Boiler Feed Water Pump Working Principle and Operation

Today we will discuss about (BFWP) boiler feed water pump working principle and operation of a boiler feed water pump. The boiler feed pump function is to supply pressurized feed water to the boilers to maintain the water inventory at various operating loads. Boiler feed water pumps are commonly centrifugal pumps. To ensure a high enough head and pressure, Boiler feed Pumps have been arranged in series (multistage pumps). A feedwater pump is most often driven by an electric motor for energy efficiency. Often two steam turbine-driven (turbo pump) and two electric feedwater pumps are used.

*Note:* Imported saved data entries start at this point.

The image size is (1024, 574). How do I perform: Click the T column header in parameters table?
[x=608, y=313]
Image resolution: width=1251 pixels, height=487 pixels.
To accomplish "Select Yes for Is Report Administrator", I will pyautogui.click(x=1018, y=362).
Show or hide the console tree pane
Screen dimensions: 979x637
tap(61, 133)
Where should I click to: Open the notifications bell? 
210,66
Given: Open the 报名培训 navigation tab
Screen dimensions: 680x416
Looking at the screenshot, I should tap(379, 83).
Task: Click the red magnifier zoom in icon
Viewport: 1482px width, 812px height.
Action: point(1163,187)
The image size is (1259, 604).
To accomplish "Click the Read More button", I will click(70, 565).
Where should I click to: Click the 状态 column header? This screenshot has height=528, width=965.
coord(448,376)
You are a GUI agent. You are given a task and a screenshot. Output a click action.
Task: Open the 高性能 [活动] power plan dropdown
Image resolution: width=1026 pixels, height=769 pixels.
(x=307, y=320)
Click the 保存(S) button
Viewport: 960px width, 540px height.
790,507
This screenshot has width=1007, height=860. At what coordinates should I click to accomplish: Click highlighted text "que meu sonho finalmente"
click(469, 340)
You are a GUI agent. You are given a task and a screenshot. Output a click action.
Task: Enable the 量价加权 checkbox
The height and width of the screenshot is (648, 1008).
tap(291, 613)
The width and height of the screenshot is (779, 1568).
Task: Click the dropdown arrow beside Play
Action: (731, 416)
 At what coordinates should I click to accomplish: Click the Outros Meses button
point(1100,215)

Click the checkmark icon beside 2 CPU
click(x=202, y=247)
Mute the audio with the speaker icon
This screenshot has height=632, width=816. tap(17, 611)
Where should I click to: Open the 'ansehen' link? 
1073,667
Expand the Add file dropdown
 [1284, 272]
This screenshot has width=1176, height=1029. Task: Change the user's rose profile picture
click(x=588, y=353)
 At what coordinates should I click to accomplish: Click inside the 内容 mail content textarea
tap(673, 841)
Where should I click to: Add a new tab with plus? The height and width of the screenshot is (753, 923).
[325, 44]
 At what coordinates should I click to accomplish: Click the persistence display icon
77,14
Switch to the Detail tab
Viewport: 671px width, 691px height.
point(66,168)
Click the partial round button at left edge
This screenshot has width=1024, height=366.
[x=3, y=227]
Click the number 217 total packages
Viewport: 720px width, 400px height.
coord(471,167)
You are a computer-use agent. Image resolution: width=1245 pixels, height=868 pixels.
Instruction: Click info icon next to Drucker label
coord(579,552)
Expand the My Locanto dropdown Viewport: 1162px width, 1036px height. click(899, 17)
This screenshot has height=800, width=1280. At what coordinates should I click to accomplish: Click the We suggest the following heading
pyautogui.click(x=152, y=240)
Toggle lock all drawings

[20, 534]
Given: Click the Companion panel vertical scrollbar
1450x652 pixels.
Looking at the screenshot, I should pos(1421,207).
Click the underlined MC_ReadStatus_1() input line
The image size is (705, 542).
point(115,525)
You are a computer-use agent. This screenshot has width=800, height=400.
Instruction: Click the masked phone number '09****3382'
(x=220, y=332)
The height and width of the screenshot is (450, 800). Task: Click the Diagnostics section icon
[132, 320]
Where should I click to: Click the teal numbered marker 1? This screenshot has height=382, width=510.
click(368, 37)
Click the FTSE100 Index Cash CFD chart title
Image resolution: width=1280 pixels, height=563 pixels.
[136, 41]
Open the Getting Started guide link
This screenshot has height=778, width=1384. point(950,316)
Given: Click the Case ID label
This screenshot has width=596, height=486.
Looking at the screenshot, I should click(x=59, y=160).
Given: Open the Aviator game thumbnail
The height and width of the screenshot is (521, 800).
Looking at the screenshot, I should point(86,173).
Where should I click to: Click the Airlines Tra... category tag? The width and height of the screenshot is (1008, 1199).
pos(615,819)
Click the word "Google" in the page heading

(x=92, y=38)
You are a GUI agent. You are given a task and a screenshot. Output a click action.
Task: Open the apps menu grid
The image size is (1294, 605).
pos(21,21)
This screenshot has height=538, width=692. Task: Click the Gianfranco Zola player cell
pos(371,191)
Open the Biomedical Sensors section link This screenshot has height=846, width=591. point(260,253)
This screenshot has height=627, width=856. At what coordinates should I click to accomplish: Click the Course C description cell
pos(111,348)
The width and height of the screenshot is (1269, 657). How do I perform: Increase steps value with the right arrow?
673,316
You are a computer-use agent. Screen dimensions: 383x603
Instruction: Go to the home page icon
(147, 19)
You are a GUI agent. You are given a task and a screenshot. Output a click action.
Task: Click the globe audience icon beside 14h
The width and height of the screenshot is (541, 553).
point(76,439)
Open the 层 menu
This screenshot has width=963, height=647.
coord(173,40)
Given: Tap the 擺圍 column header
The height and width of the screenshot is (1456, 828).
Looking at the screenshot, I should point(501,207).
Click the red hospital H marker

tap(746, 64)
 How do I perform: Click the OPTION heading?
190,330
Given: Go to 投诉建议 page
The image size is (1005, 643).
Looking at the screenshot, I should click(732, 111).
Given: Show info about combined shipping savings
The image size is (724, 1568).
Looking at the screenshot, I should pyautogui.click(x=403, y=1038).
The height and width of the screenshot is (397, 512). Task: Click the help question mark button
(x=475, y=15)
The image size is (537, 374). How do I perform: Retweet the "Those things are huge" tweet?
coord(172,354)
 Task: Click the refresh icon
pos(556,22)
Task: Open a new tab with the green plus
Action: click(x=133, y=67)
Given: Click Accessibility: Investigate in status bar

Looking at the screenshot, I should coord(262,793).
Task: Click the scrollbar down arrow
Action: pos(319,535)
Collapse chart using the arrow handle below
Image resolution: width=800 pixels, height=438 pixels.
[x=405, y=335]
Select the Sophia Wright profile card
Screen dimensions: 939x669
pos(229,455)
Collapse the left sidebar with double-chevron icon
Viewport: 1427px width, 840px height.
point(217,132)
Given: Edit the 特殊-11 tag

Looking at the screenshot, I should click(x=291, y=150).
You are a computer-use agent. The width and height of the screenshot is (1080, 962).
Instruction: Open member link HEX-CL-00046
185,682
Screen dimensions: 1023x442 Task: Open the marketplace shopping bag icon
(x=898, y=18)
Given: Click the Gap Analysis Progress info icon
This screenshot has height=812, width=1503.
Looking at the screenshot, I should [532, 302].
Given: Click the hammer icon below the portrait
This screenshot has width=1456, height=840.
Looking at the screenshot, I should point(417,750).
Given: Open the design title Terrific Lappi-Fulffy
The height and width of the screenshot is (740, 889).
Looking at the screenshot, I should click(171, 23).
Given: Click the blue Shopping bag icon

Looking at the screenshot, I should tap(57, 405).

Commissioning of boiler feed water pump
Commissioning of a boiler feed water pump

To ensure adequate feedwater flow a boiler must have at all times a slightly higher capacity for feedwater than for the steam generation capacity of the boiler. This pump is fitted with a mechanical seal or labyrinth glands to prevent leakage along the shaft and a balance piston to achieve hydraulic balance and a balancing line from the first stage to the last stage to accumulate the thrust in the feed water pump. The pump body consists of a double casing with a radially split inner casing held together with long bolts. Labyrinth glands or mechanical seals are fitted to prevent the leakage of hot feed water outwards along the shaft sleeves. Condensate from the condensate pump discharge is piped into the control portion of the gland where it is directed inward along the shaft to the balance chamber and then out again and back to the condenser. The pump utilizes fully shrouded impellers and volute casings The materials of the impellers, shaft, and volute passageways are stainless steel to reduce corrosion.

Boiler feed water pump working principle and operation

The feed water booster pump takes suction from the deaerator. The primary function of the booster pump is to deliver feedwater to the main feed pump at the required NPSH. The booster pumps are relatively low speed, low head, and have lower required NPSH. There is also a recirculation line originating the minimum flow valve of the pump discharge check valve and discharging into the deaerator storage tank.

Start-up of BFWP boiler feed water pump

Conditions required to start up the boiler feed pump unit:

(1) Feed water tank filled (to above minimum water level)
(2) The pump and pipings are fully primed and vented.
(3) Suction valve fully open
(4) Discharge valve closed
(5) Minimum flow shut-off valve open
(6) Cooling water system running
(7) Oil pump in operation.
(8) Differential temperature between top and bottom on barrel within 20°C

Pumps Start and Check:

(1) Oil supply pressure
(2) Pump suction pressure
(3) Pump discharge pressure
(4) The passing of the minimum flow
(5) Bearing temperature
(6) Shaft seal The seals should only show very small signs of leakage. Check its temperature.
(7)Check the oil flow rates at the lubricating points of the pump.

The shutdown of the feed water pump

(1) Close the discharge valve
(2) Switch off the driver and observe the pump run down smoothly to a standstill. The pump rotor should not stop with a sudden jerk.
(3) Switch off the oil pump.
(4) The suction valve should remain open unless the pump is being taken out of service for a prolonged period and is being drained.

Boiler feed water pump problems and solution

Some common problems with boiler-feed water pumps and their corresponding solutions are:

Boiler feed water pump problems:

  • Impeller damage
  • Seal leakage
  • Bearing failure
  • Cavitation
  • Overheating
  • Corrosion


  • Impeller damaged: Regular inspection and maintenance, replacement of damaged impeller if necessary
  • Seal leakage: Regular inspection, replacement of worn mechanical seals, proper installation and alignment of seals
  • Bearing failure: Proper lubrication and maintenance, regular inspection, replacement of damaged bearings if necessary
  • Cavitation: Proper pump design, installation, and operation, maintaining proper pump speed, reducing pressure drop in the suction line
  • Overheating: Proper cooling systems (water or air), monitoring temperature regularly, ensuring the pump is not operating at excessive temperatures
  • Corrosion: Use of corrosion-resistant materials in pump construction, regular inspection, and cleaning of the pump, and water treatment to reduce the corrosiveness of the water being pumped.